Mare. Vulvar swelling eight or nine days after service, with ejection of urine in jets, contraction of the vulva, redness, swelling and erection of the clitoris, and a muco-purulent discharge are marked symptoms. European observers note nodules, vesicles and ulcers on the mucosa and adjacent skin, but these were not observed in the American cases (Williams). Yet later they showed the characteristic white spots. Switching of the tail, stamping of the hind feet and painful straining to urinate are followed in certain cases by ejection of the urine forcibly in jets or in small dribblets. The catarrhal discharge is at first watery, but later becomes viscid, sticky and white, yellow or grayish, or even red. It mats together the hair of the tail and thighs, and putrefies, exhaling a repulsive odor. The swelling involves the space between the thighs and often implicates the mammary glands and even the floor of the abdomen. The inguinal glands are often involved, and hyperplasias with degenerations and even abscesses may appear in this region. As in the stallions the local lesions may have periods of advance and subsidence, and in favorable cases, that are not again served, there may seem to be a temporary recovery. The mare, however, remains infecting, and if served the local disease is at once roused into activity. The button-like skin eruptions appears on the quarter as already noticed of the horse and in grave cases may caseate or suppurate and burst, forming an indolent and intractable sore. The dark skin of the vulva and perineum becomes marked by white spots or by irregular patches caused by the confluence of several such spots, which for ordinary breeds of horses are highly characteristic of this disease. Many Arabian horses naturally acquire such white spots on the dark skin, and in pure Arabs and grades this appearance need not be held as evidence of dourine.

Infected mares rarely conceive, and any that do so are likely to abort before the sixth month.

The systemic symptoms, nervous, paralytic, tremulous, dyspeptic, atrophic, cerebral and cachectic follow a similar course as in the stallion.

In grave and progressive cases the lesions of the generative organs become very marked. The lips of the vulva become rigid and distorted so that it remains constantly open and the erect clitoris continually exposed. The skin of the vulva is tense, dry and shining. Lameness is shown in one or both hind limbs, knuckling over at the fetlock, shortening of the step, planting the toe first and the heel later with a jerk, lack of balance, paresis and even inability to rise.

A disposition to trembling is common to both sexes, as is also an intolerable itching of the skin which may make the animals tear the lower parts of the limbs with the teeth. In either there may be a local paralysis of a lip, an ear, an eyelid, or some other part of the body. In both sexes the disease tends to extreme anæmia, debility and emaciation, and to infective internal inflammations (lungs, bronchia) or septic or purulent infections.

Diagnosis.
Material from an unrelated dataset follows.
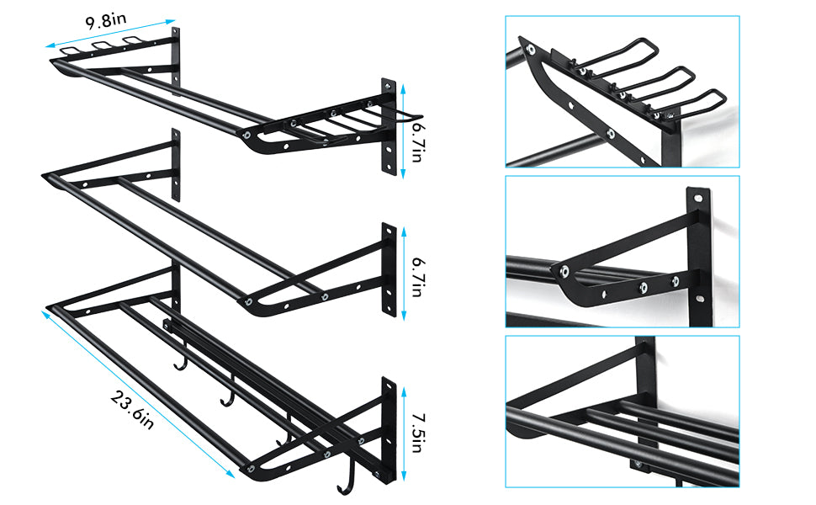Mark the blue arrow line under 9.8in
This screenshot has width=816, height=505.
[x=110, y=34]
From urticaria this disease is to be distinguished by the absence of lesions of the generative organs in the former, by its association with change of food and digestive disorder and by the absence of all evidence of contagion.
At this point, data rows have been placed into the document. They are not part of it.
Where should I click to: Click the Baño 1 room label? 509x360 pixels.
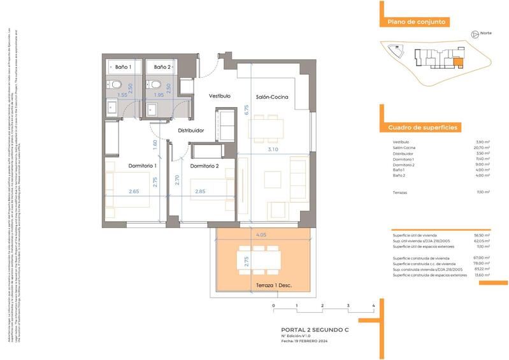click(x=123, y=67)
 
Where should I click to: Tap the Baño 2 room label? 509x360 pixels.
click(x=162, y=67)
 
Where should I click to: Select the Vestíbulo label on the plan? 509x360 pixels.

From glanders it is to be distinguished in the same way by its casual transmission by sexual connection only, by its restriction to breeding animals, and by the irresponsiveness of the victim to the mallein test. The progressive paresis and hebetude are valuable diagnostic phenomena.

From chronic paraplegia it is distinguished by the same prevalence in breeding solipeds only, and by its mode of transmission.

The greatest difficulty is experienced with the slight and comparatively occult cases, and in some of these the history of the infection of a number of breeding animals, which have been served by the same horse may be the one guiding point for a number of the cases. For sanitary purposes it is well to treat as suspicious animals all mares that have been served by a stallion which is in the line of infection. This suspicion would attach also to any stallion that had served a mare which had been to a diseased or suspected stallion, and to all mares that have been served by the suspected stallion after he had been to the suspected mare.

From simple vesicular exanthema dourine is to be distinguished by its comparatively slow progress, and by the uniformity of the lesions of the generative organs and nervous system, which are lacking in the vesicular affection.